Kuhn's Normal Science concept described slow steady progress WITHIN an existing paradigm. Since this is where we live 99% of the time this aspect is key to understand.
The process is basically:
- come up with an idea:
- turn the idea into a innovation:
- form the innovation into a project that can seek support/funding to capitalize on the idea/innovation
- develop a idea/project/solution/product,
- test the result to establish value
- deploy/sell it to the audience.
For an example, look at gamification of interactive online learning. Imagine a gamified online education solution working its way through this process.
And then failing in the market. Why?
The existing paradigm (lectures, standardized patients, systems approach) doesn't really have a role for interactive online learning (more specifically online stuff that isn't webinars, uploaded files and bboards). So "dressing it up" isn't going to change that. Any curriculum, even a gamified one must be purchased and although a new type of apple may be more tasty, in this case the educators have said that they don't want apples (i.e., educational interventions that they did not create).
- BTW, that still doesn't mean that gamification is a good idea, just that within the current paradigm it isn't going to be successful.
Buy why don't students demand this new approach?

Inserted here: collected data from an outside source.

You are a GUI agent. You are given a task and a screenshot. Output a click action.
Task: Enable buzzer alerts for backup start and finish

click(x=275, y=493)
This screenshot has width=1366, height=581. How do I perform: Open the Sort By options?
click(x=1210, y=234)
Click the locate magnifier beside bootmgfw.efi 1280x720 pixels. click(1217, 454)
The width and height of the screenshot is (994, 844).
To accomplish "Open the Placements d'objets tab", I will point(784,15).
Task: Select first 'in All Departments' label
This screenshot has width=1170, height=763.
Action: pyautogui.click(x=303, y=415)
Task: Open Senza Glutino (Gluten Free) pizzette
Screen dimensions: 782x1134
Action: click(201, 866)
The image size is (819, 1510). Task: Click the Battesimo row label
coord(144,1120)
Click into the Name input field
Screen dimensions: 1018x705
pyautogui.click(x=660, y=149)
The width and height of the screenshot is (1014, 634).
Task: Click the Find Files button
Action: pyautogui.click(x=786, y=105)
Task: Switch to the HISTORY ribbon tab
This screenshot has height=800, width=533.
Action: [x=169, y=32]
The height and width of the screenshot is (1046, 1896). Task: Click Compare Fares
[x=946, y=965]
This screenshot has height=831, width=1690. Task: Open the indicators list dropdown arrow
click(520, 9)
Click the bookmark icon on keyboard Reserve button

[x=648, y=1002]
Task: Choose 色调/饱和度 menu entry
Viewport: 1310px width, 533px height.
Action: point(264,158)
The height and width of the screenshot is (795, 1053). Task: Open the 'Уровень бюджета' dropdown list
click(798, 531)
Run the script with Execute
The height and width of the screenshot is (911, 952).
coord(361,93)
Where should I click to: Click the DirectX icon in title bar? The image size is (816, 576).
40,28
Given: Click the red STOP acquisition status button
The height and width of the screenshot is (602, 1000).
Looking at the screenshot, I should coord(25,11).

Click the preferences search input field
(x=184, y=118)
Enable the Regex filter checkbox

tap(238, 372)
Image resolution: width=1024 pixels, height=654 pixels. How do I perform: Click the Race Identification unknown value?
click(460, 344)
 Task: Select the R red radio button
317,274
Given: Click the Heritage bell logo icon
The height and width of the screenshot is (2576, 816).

The issue is that the job hasn't changed. Students have the job of passing courses and educators have the job of getting them to pass. In both of their minds they are doing the job just fine. After all, students were accepted to health/medical training and educators have a money earning job and a career they are proud of.
How will gamification of online curricula improve that?
Gamification and online training are challenging the paradigm. And they aren't attractive or effective enough to succeed.
Take home message: In Normal Science: Incremental change is incremental. Don't expect a revolution or substantial change unless what you have is amazing and someone else can see it.